Your assignment:
Set down each line of the material that follows, exactly, with no pictures.

Data records:

----

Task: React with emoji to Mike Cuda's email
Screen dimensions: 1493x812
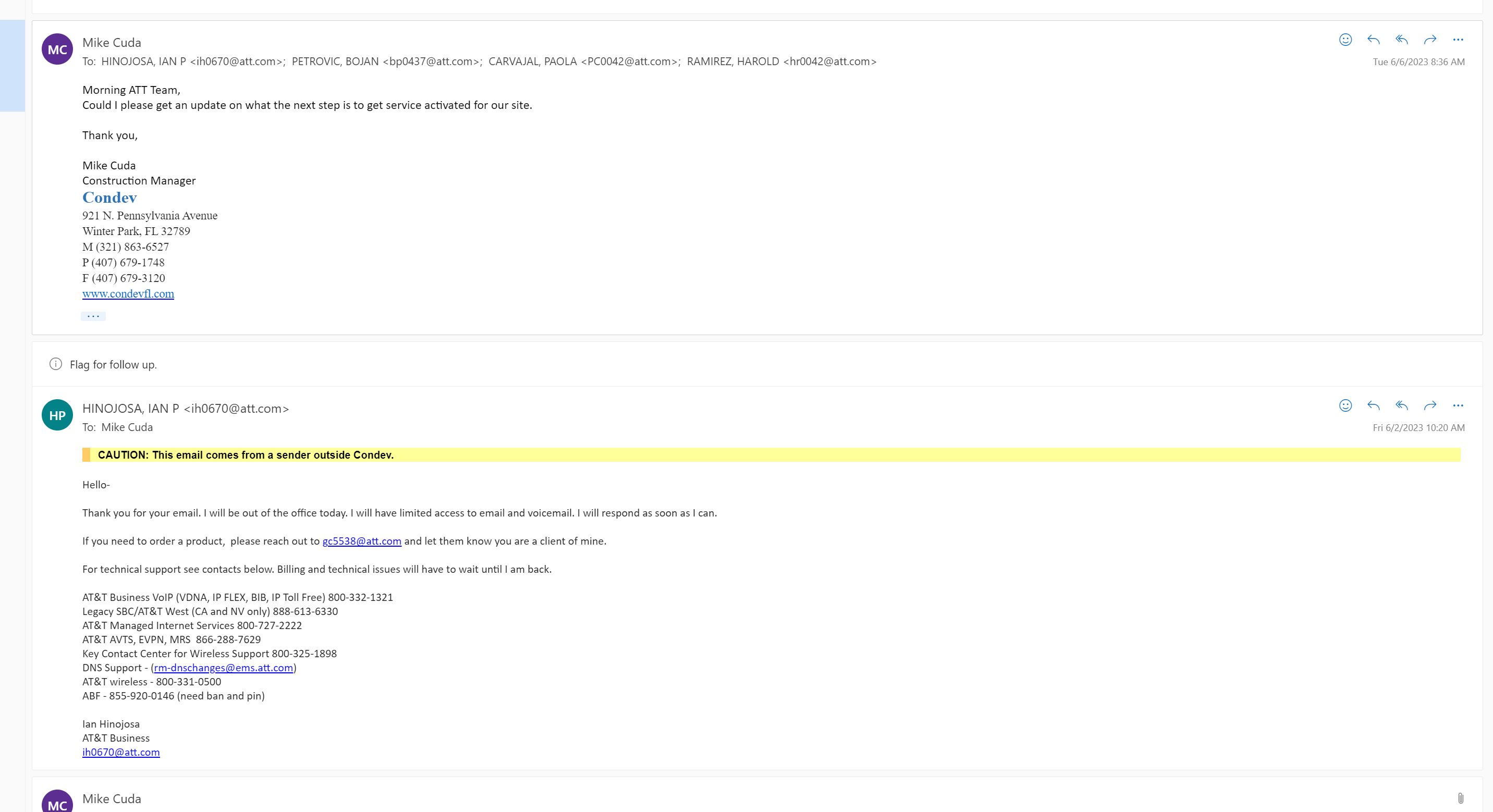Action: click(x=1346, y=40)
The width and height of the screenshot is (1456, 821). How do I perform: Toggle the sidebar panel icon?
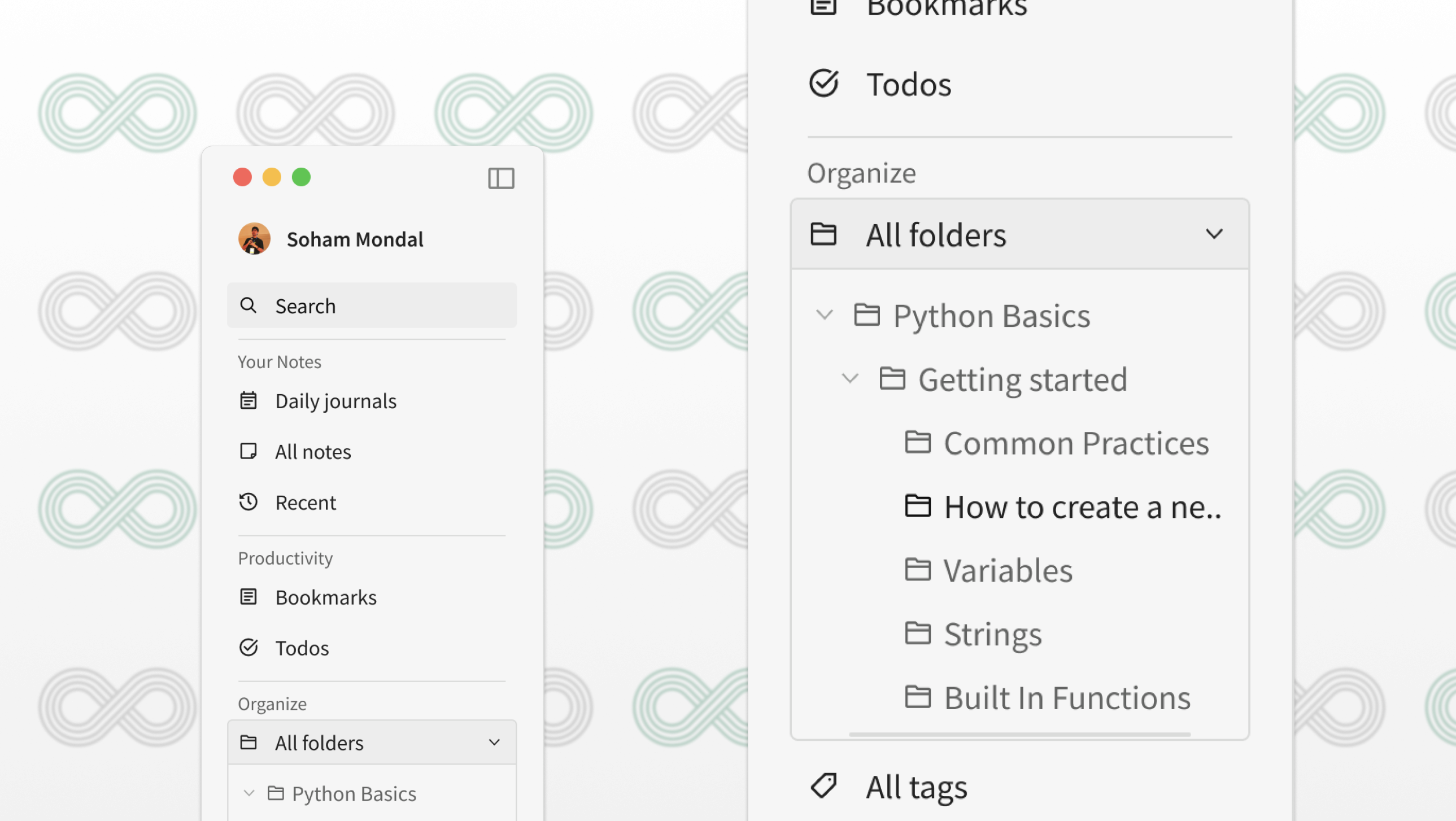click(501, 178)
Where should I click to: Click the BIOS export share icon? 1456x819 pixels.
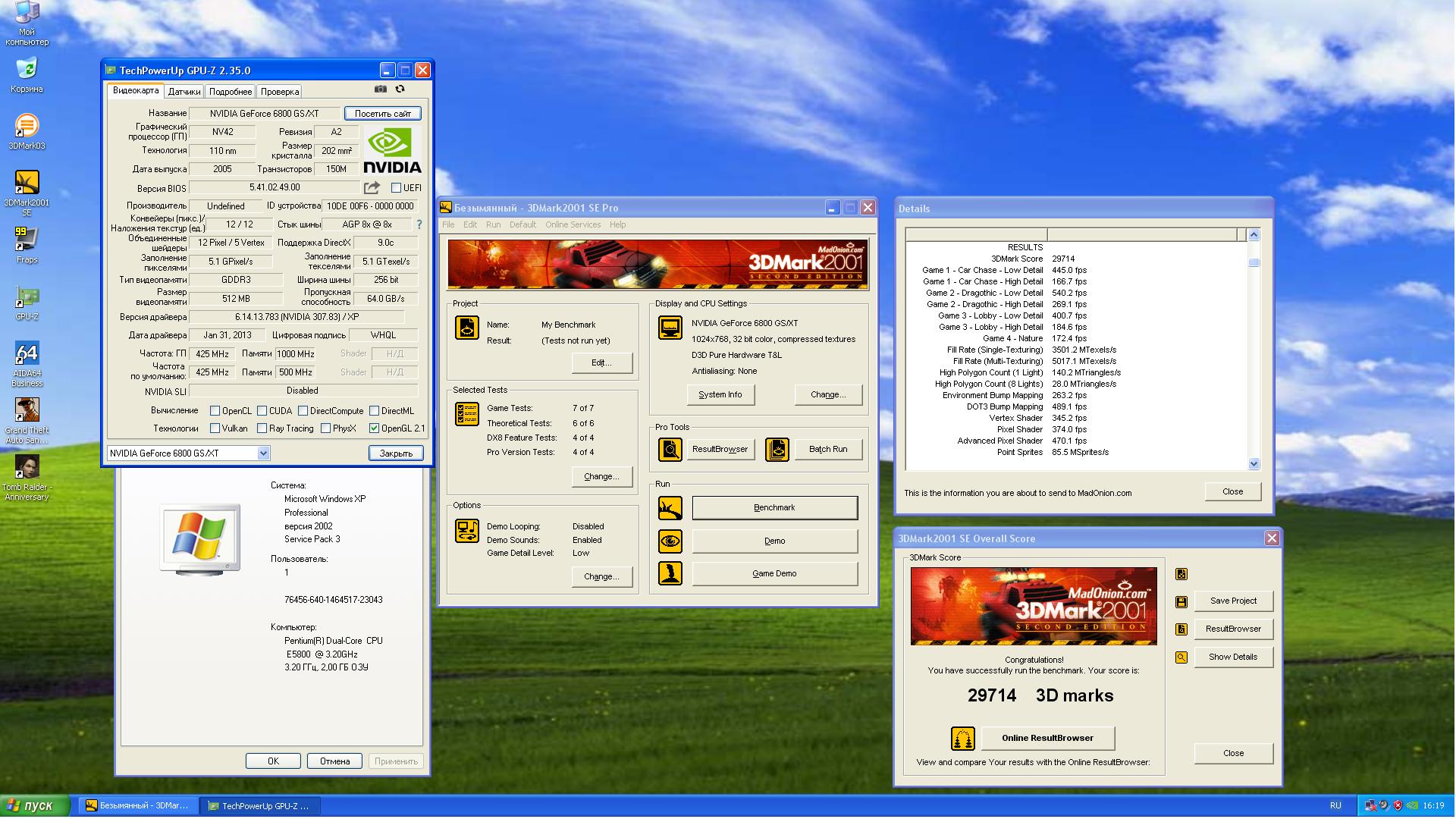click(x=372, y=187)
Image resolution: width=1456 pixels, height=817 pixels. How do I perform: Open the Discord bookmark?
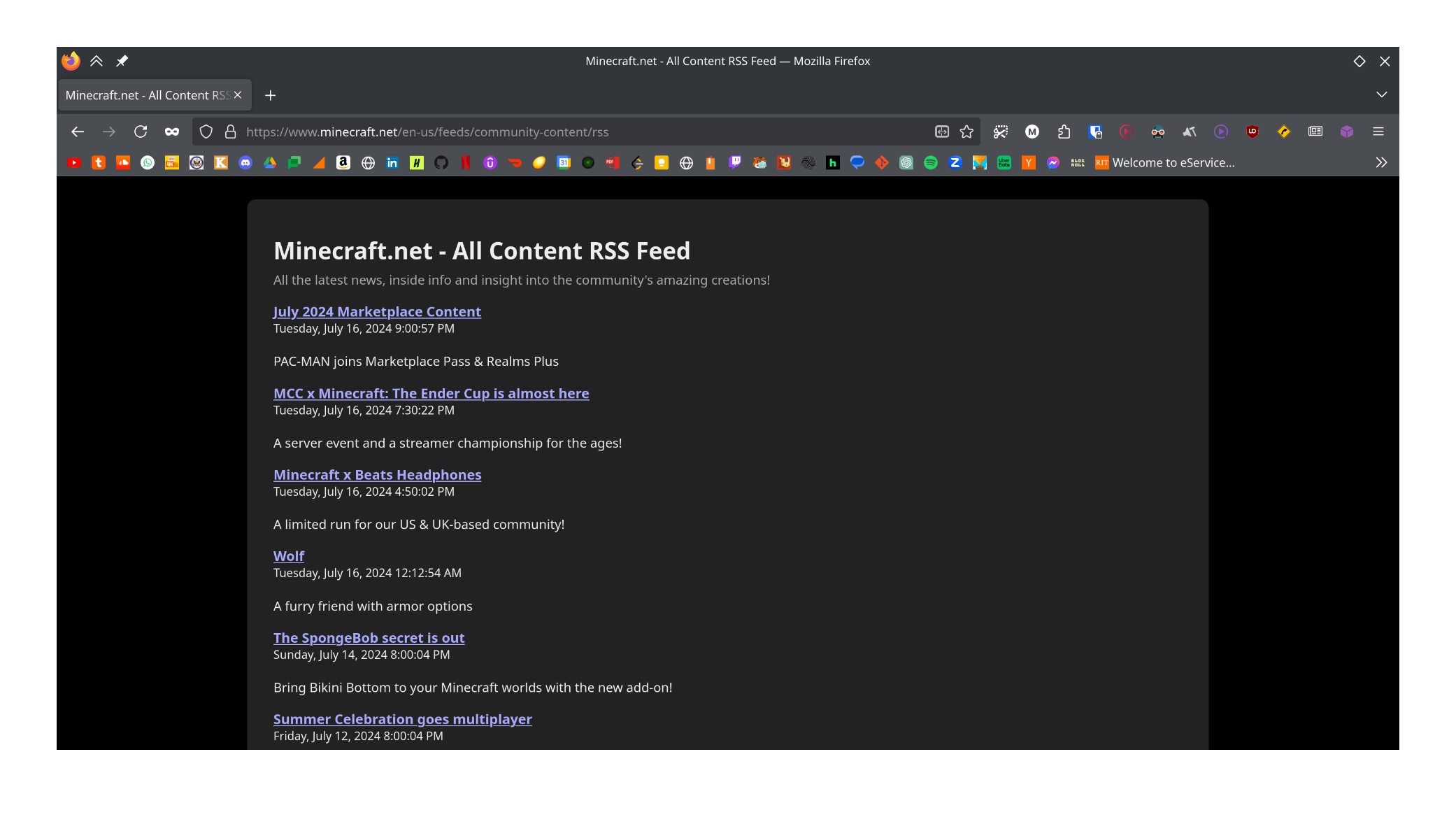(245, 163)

----

Answer section:
Task: React with emoji to Mike Cuda's email
Screen dimensions: 1493x812
Action: click(x=1346, y=40)
The width and height of the screenshot is (1456, 821). How do I perform: Toggle the sidebar panel icon?
click(501, 178)
Where should I click to: Click the BIOS export share icon? 1456x819 pixels.
click(x=372, y=187)
Image resolution: width=1456 pixels, height=817 pixels. How do I perform: Open the Discord bookmark?
(245, 163)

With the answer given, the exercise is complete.